* [Provided text]

The cause of death according to a statement from Joanne Drake, a spokeswoman for Mrs. Reagan, was congestive heart failure.


Mrs. Reagan was a fierce guardian of her husband’s image and career – as Governor of California and ultimately the President, she was a trusted adviser.

Mrs. Reagan helped hire and fire the political consultants who ran her husband’s near-miss campaign for the Republican presidential nomination in 1976 and his successful campaign for the presidency in 1980.

In public, she gazed at him adoringly and portrayed herself as a contented wife who had willingly given up a Hollywood acting career of her own to devote herself to her husband’s career.

In 2001, seven years after her husband announced that he had Alzheimer’s disease, Mrs. Reagan broke with President George W. Bush and endorsed embryonic stem cell research. She stepped up her advocacy after her husband’s death on June 5, 2004.

Born Anne Frances Robbins on July 6, 1921, in New York City, Nancy Davis was the daughter of Edith Luckett, an actress, and Kenneth Robbins, a car dealer who abandoned the family soon after her birth.

In 1929, Ms. Luckett married a Chicago neurosurgeon, Loyal Davis, who adopted Nancy and gave her the family name.

Mr. Reagan and Nancy Davis were married on March 4, 1952, at a private ceremony at The Little Brown Church in the Valley, in Studio City. Mr. Holden and his wife, Ardis, were the only witnesses.

After their marriage, the Reagans bought a house in the Pacific Palisades area of Los Angeles, where their daughter, Patricia Ann, was born on Oct. 21, 1952; and a son, Ronald Prescott, on May 28, 1958.

She is survived by her son and daughter; her stepson , Michael Reagan; and her brother, Dr. Richard Davis.

* [Exercises to complete]
A – Reproduce the passage about Nancy Reagan starting with "The cause of" and going on through "her husband’s career.".
B – According to the passage about Nancy Reagan, who adopted Nancy and gave her the family name?
The data that comes after the passage about Nancy Reagan has no role in anything asked here.

* [Raw data]
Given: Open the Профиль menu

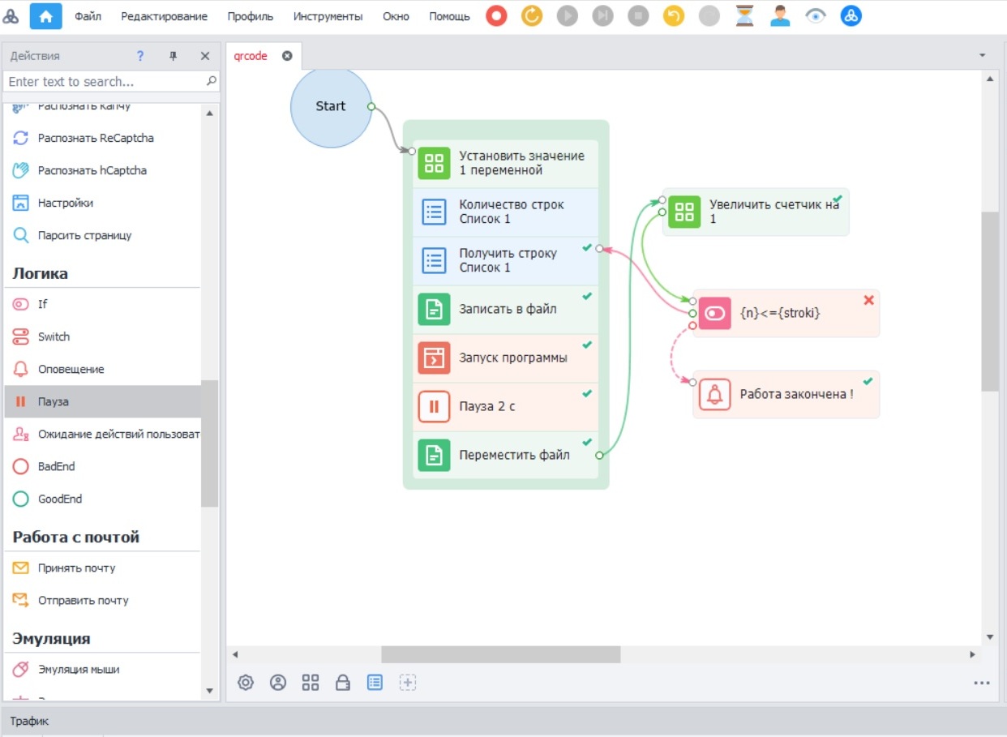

* [Responses to the exercise]
A –
The cause of death according to a statement from Joanne Drake, a spokeswoman for Mrs. Reagan, was congestive heart failure.


Mrs. Reagan was a fierce guardian of her husband’s image and career – as Governor of California and ultimately the President, she was a trusted adviser.

Mrs. Reagan helped hire and fire the political consultants who ran her husband’s near-miss campaign for the Republican presidential nomination in 1976 and his successful campaign for the presidency in 1980.

In public, she gazed at him adoringly and portrayed herself as a contented wife who had willingly given up a Hollywood acting career of her own to devote herself to her husband’s career.

B – Loyal Davis, a Chicago neurosurgeon, adopted her and gave her the family name.